PROMPT A:
Please translate this sentence from the forum thread about the BMW lease agreement into Spanish: "Unfortunately, BMW won't budge on changing the wording of this and the only work around is to request a letter every time."

TEXT SHOWN:

:::

# Can't preview the Lease Agreement?



## Jblackbelt (Mar 18, 2007)

I have to disagree with the comment that there is nothing unreasonable about the lease. In clause 18 it specifically states that other than a spouse that no one can drive the vehicle without explicit written consent from BMW fs. This means that anytime I hand my keys over to a valet in NYC I am in violation of my lease. While its something that really is not enforceable, it is something that 99% of people break as they let their kids, valet, garage attendants, etc drive the cars and in turn violate the lease.

Unfortunately, BMW won't budge on changing the wording of this and the only work around is to request a letter every time.


Sent from BimmerApp mobile app


----------



## lezam (Apr 24, 2013)

Jblackbelt said:


> I have to disagree with the comment that there is nothing unreasonable about the lease. In clause 18 it specifically states that other than a spouse that no one can drive the vehicle without explicit written consent from BMW fs. This means that anytime I hand my keys over to a valet in NYC I am in violation of my lease. While its something that really is not enforceable, it is something that 99% of people break as they let their kids, valet, garage attendants, etc drive the cars and in turn violate the lease.
> 
> Unfortunately, BMW won't budge on changing the wording of this and the only work around is to request a letter every time.
> 
> Sent from BimmerApp mobile app


Really? I've never noticed or heard of that before!


----------



## CTSoxFan (Oct 20, 2006)

I never noticed it either, but something has to be wrong there. I can see the part about an uninsured driver (although most if not all policies have uninsured coverage, and one of the requirements is to maintain insurance), but like JBlack said it makes no sense that someone's kids or a valet couldn't drive the car. I wonder why that is even in there...


----------



## Jblackbelt (Mar 18, 2007)

I've raised the concern before and request a letter each time. They won't give me an answer as to why its there and refuse to change it


Sent from BimmerApp mobile app


----------



## Jon Shafer (Dec 15, 2001)

Jblackbelt said:


> I have to disagree with the comment that there is nothing unreasonable about the lease. In clause 18 it specifically states that other than a spouse that no one can drive the vehicle without explicit written consent from BMW fs. This means that anytime I hand my keys over to a valet in NYC I am in violation of my lease. While its something that really is not enforceable, it is something that 99% of people break as they let their kids, valet, garage attendants, etc drive the cars and in turn violate the lease.

:::

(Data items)
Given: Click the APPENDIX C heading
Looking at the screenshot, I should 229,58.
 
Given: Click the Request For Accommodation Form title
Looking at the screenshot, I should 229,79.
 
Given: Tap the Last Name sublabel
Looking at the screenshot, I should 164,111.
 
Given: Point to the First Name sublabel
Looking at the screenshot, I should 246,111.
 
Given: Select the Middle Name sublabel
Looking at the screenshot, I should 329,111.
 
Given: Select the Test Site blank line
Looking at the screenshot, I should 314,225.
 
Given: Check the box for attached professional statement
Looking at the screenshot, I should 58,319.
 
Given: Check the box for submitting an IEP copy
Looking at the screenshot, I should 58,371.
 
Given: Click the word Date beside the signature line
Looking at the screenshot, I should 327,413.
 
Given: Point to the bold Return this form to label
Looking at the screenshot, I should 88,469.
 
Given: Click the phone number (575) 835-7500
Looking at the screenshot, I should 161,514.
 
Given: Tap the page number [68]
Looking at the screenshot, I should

:::

PROMPT B:
Format the data items as a JSON list of strings, one string per line, with blank lines omitted. Begin at the first line of the data items and stop after the line that contains "Looking at the screenshot, I should 329,111.", including nothing beyond it.

FULL OUTPUT A:
Desafortunadamente, BMW no cede en cambiar la redacción de esto y la única solución es solicitar una carta cada vez.

FULL OUTPUT B:
[
  "Given: Click the APPENDIX C heading",
  "Looking at the screenshot, I should 229,58.",
  "Given: Click the Request For Accommodation Form title",
  "Looking at the screenshot, I should 229,79.",
  "Given: Tap the Last Name sublabel",
  "Looking at the screenshot, I should 164,111.",
  "Given: Point to the First Name sublabel",
  "Looking at the screenshot, I should 246,111.",
  "Given: Select the Middle Name sublabel",
  "Looking at the screenshot, I should 329,111."
]